First Midwest Bancorp, Inc.
- Type: Public
- Traded as: Nasdaq: FMBI
- Industry: Commercial banking Financial services
- Founded: 1982; 44 years ago Illinois, U.S.
- Defunct: 2022
- Fate: Acquired by Old National Bank
- Headquarters: 8750 W. Bryn Mawr, Suite 1300 Chicago, Illinois, U.S.
- Number of locations: More than 125 branches at 2017-12-31
- Area served: Chicago metropolitan area Illinois, Indiana, Iowa, Wisconsin
- Key people: Robert O'Meara (chairman) Mike Scudder (CEO) Paul Clemens (CFO)
- Products: Consumer Banking, Corporate Banking, Insurance, Investment Banking, Mortgage loans, Private Banking, Private Equity, Wealth Management, Credit Cards, Financial Analysis
- Net income: $107.9 million (2020) ▼46.0% from 2019
- Total assets: $21.5 billion at 2021-06-30
- Total equity: $2.69 billion at 2020-12-31 ▲13.5% from 2019
- Number of employees: 2,074 FTE (2020-12-31)
- Subsidiaries: First Midwest Bank
- Website: Archived official website at the Wayback Machine (archive index)

= First Midwest Bancorp =

Publicly Traded American Bank

First Midwest Bancorp, Inc. was headquartered in Chicago, Illinois, just east of O'Hare Airport. The company's predecessor traces back to Joliet, Illinois. From there the company grew to serve many Chicago suburbs including northwest Indiana, downstate Illinois, southeast Wisconsin and the Quad Cities area including Iowa.

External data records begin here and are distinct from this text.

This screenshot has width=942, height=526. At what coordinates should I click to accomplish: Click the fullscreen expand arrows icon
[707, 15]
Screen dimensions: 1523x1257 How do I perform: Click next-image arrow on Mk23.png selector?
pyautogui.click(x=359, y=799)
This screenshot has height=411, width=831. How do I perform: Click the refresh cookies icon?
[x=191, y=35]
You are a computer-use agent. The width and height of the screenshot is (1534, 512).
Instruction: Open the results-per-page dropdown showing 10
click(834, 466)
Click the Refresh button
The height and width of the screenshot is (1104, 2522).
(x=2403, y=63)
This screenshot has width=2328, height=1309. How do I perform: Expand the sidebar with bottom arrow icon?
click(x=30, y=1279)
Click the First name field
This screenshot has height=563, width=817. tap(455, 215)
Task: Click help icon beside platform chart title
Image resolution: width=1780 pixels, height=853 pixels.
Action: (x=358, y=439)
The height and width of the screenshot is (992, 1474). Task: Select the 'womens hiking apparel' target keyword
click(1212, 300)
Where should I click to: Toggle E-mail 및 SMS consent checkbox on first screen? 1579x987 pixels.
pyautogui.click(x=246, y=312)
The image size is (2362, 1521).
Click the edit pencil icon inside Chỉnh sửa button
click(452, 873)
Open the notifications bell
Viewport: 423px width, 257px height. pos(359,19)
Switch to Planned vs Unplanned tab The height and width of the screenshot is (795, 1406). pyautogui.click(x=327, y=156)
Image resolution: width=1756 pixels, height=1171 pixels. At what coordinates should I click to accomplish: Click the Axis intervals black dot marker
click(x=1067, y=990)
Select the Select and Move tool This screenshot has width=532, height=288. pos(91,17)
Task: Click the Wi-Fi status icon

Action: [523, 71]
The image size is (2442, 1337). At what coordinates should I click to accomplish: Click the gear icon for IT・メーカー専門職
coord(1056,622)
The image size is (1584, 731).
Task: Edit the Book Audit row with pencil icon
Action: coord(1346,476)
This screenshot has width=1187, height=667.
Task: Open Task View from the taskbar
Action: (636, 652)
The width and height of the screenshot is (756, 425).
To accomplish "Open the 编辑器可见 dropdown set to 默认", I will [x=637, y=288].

First Midwest Bank provided retail and business banking through more than 125 branches. In 2006, First Midwest acquired Bank Calumet for $307 million in cash, expanding its presence in the northwest Indiana area.

On October 23, 2009, First Midwest Bank acquired certain deposits and loans of Westmont-based First DuPage Bank in a transaction facilitated by the Federal Deposit Insurance Corporation. First Midwest Bank agreed to assume all of the deposits - $230 million, and agreed to purchase approximately $260 million in assets at a discount of $32 million. First Midwest Bank entered into a loss-share transaction with the FDIC providing First Midwest Bank with protection from the FDIC for loan losses.

On April 23, 2010, First Midwest Bank acquired Peotone Bank, taking on $130 million in assets and $127 million in deposits in a transaction facilitated by the Federal Deposit Insurance Corporation.

On August 13, 2010, First Midwest acquired Palos Bank and Trust Company in a transaction facilitated by the Federal Deposit Insurance Corporation. Palos Bank and Trust Company had approximately $493.4 million in total assets and $467.8 million in total deposits, as of June 30, 2010. First Midwest Bank will pay the FDIC a premium of 1.0 percent to assume all of the deposits of Palos Bank and Trust Company. In addition to assuming all of the deposits of the failed bank, First Midwest Bank agreed to purchase essentially all of the assets. The FDIC and First Midwest Bank entered into a loss-share transaction on $343.8 million of Palos Bank and Trust Company's assets.

First Midwest Bank assumed Waukegan Savings Bank's $77 million in deposits and $89 million in assets following its closure by the FDIC.

The company acquired naming rights to the First Midwest Bank Amphitheatre in Tinley Park, Illinois.

In 2021, First Midwest announced a merger with Old National Bank, combining the companies assets, retaining the Old National name and maintaining headquarters in Chicago and Evansville. The merger was completed in February 2022.